Seorang laki-laki memikul tanggung jawab yang lebih berat dari perempuan,
sehingga suatu hal yang wajar jika bagiannya dua kali bagian perempuan.
Tanggung jawab tersebut dari ayat al-Quran :
1) Al-Baqarah 23 :
Dan
kewajiban ayah memberi makan dan pakaian kepada para ibu dengan cara yang
ma’ruf. (Q.S. Al-Baqarah : 23).
2) An-Nisa’ 34 :
Kaum
laki-laki adalah pemimpin bagi kaum wanita, oleh karena Allah telah melebihi
sebahagian mereka (laki-laki) atas sebahagian yang lain (wanita), dan karena
itu mereka telah menafkahkan sebagian dari harta mereka….(Q.S. An-Nisa’ : 34).
3) Ath-Thalaq 6 :
Tempatkanlah
mereka (para isteri) dimana kamu bertempat tinggal menurut
kemampuanmua….(Ath-Thalaq : 6).
E. ASAS KEWARISAN SEMATA AKIBAT KEMATIAN
Hukum kewarisan Islam menetapkan bahwa peralihan harta melalui cara
kewarisan, dilakukan setelah orang yang mempunyai harta meninggal.

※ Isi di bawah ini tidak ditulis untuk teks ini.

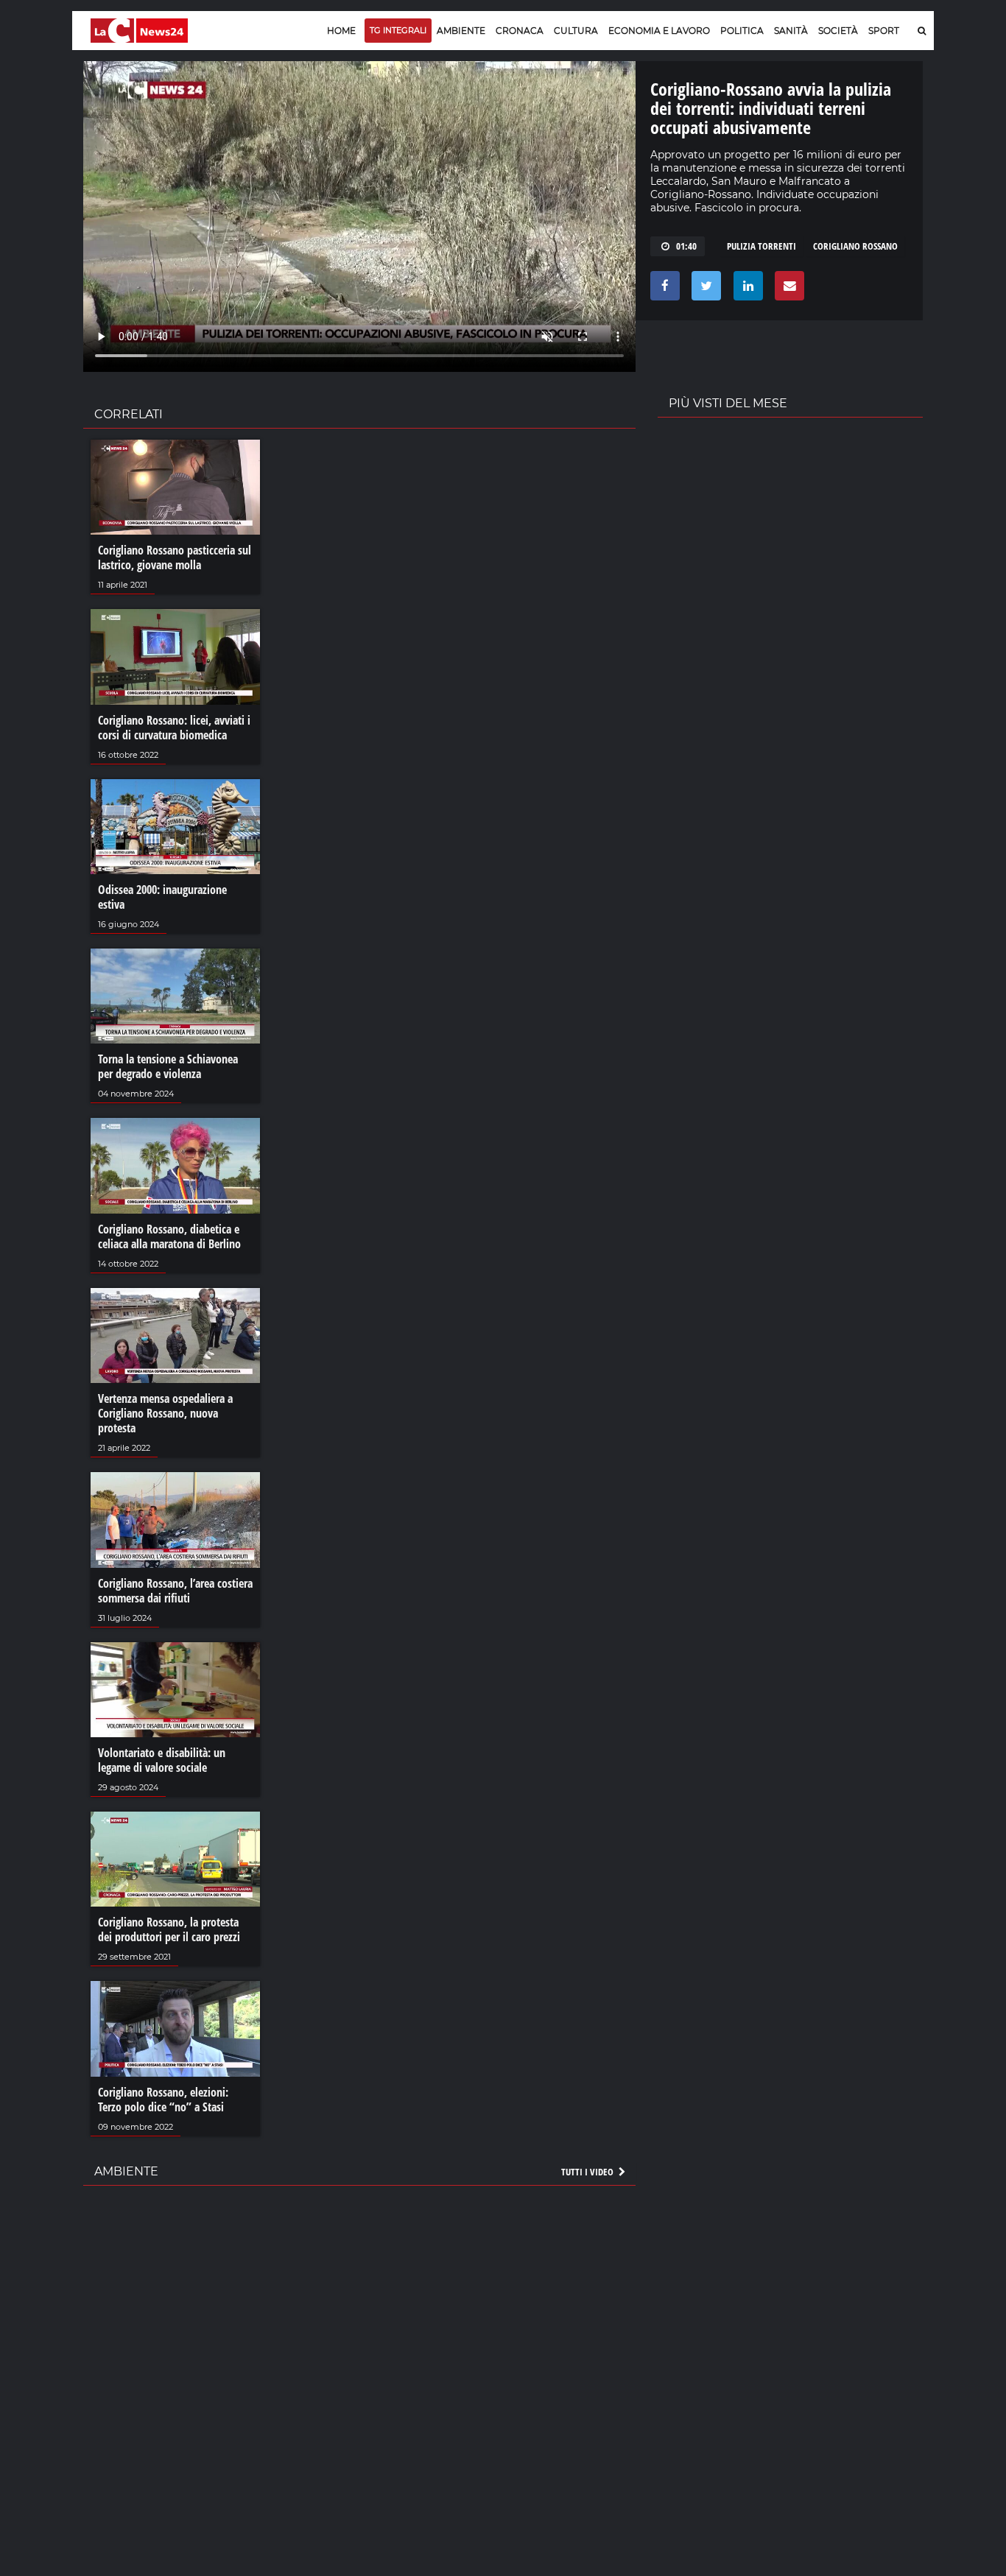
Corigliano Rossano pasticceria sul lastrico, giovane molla (174, 557)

Hal tersebut
dapat dikaji dari penggunaan kata-kata warasa.
Hubungan kewarisan Islam dengan kewarisan Nasional di Indonesia sampai saat
ini belum terdapat suatu kesatuan hukum kewarisan yang dapat diterapkan secara
universal bagi seluruh warga negara Indonesia. Oleh karenanya hukum kewarisan
yang diterapkan bagi warga negara Indonesia berbeda-beda mengingat penggolongan
dari warga negara.
Penggolongan tersebut adalah :
1) Bagi warga negara Indonesia asli
Bagi warga negara Indonesia asli pada prinsipnya berlaku Hukum Adat. Yang
dalam hal ini sudah barang tentu terdapat perbedaan antara satu daerah dengan
daerah yang lain. Perbedaan tersebut karena adanya perbedaan sifat kekeluargaan
mereka masing-masing.
Sifat kekeluargaan (keturunan) dapat dibedakan dalam tiga macam, yaitu ;
a. Sistem Patrilinial, yaitu ditarik menurut garis bapak
b. Sistem Matrilinial, yang ditarik menurut garis ibu.
c. Sistem Parental, yang ditarik menurut garis ibu-bapak.

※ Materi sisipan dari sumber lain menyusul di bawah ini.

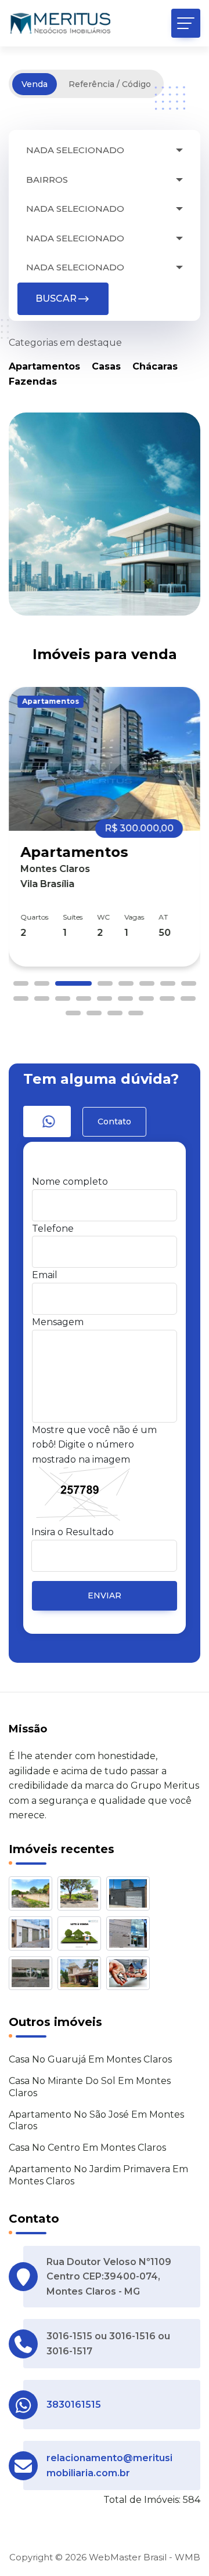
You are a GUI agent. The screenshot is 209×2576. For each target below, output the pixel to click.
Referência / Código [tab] (110, 84)
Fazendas (33, 381)
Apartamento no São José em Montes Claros (96, 2120)
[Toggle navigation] (185, 23)
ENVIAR (104, 1595)
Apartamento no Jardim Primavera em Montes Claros (98, 2175)
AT (163, 917)
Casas (106, 366)
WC (103, 917)
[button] (20, 983)
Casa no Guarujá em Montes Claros (90, 2059)
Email (44, 1274)
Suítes (72, 917)
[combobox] (104, 150)
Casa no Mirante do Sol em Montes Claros (90, 2087)
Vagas (134, 917)
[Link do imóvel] (33, 1895)
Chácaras (155, 366)
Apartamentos (44, 366)
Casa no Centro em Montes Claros (87, 2147)
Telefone (53, 1228)
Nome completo (70, 1181)
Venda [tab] (34, 84)
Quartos (34, 917)
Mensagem (58, 1321)
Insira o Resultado (72, 1531)
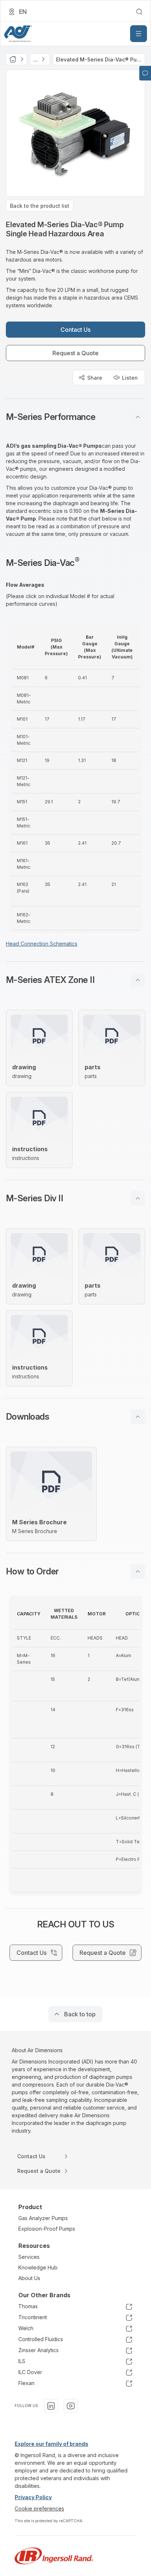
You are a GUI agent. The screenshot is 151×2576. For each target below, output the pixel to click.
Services (29, 2257)
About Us (29, 2278)
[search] (139, 11)
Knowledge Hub (38, 2267)
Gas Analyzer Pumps (43, 2218)
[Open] (138, 33)
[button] (75, 417)
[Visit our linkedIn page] (51, 2406)
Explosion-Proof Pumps (46, 2229)
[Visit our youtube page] (71, 2406)
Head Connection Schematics (41, 943)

2) Bagi warga negara golongan Indonesia asli yang beragama Islam
Bagi warga negara Indonesia asli yang beragama Islam, selain dipengaruhi
hukum kewarisan adat, juga banyak dipengaruhi oleh kewarisan Islam.
Berkaitan dengan hal tersbut, hendaknya hukum kewarisan yang berlaku di
masing-masing daerah (hukum kewarisan adat) harus disesuaikan dan berpedoman
pada kewarisan Islam. Sebab umat Islam mengatur segala aspek kehidupan bagi
umatnya.
3) Bagi orang-orang Arab
Pada umumnya seluruh hukum kewarisan Islam berlaku bagi orang-orang Arab di
Indonesia.
4) Bagi orang Tionghoa da Eropa
5) Bagi orang Tionghoa dan Eropa, bagi mereka berlaku hukum warisan yang
termuat dalam Burgelijk Wetboek (BW) buku II pasal 830 sampai dengan pasal
1130.
BAB IV
UNSUR-UNSUR
DAN SYARAT KEWARISAN
A. UNSUR KEWARISAN
Dalam
kewarisan Islam terdapat tiga unsur (rukun), yaitu :
1. Maurus.
Maurus atau
miras adalah harta peninggalan si mati setelah dikurangi biaya perawatan
jenazah, pelunasan hutang dan pelaksanaan wasiat. Dalam hal ini yang
diamaksdukan hal tersebut adalah :
a. Kebendaan yan sifat-sifat yang mempunyai nilai kebendaan. Misalnya
benda-benda tetap, benda-benda bergerak, piutang-piutang si mati, diyat wajibah
(denda wajib) yang dibayarkan kepadanya.
b. Hak-hak kebendaan, seperti monopoli untuk mendayagunakan dan menarik
hasil dari suatu jalan lalu lintas, sumber air minum, irigasi dan lain
sebagainya.
c. Benda-benda yang bukan kebendaan, seperti hak khiyar dan hak syuf’ah,
hak memanfaatkan barang yang diwasiatkan dan sebagainya.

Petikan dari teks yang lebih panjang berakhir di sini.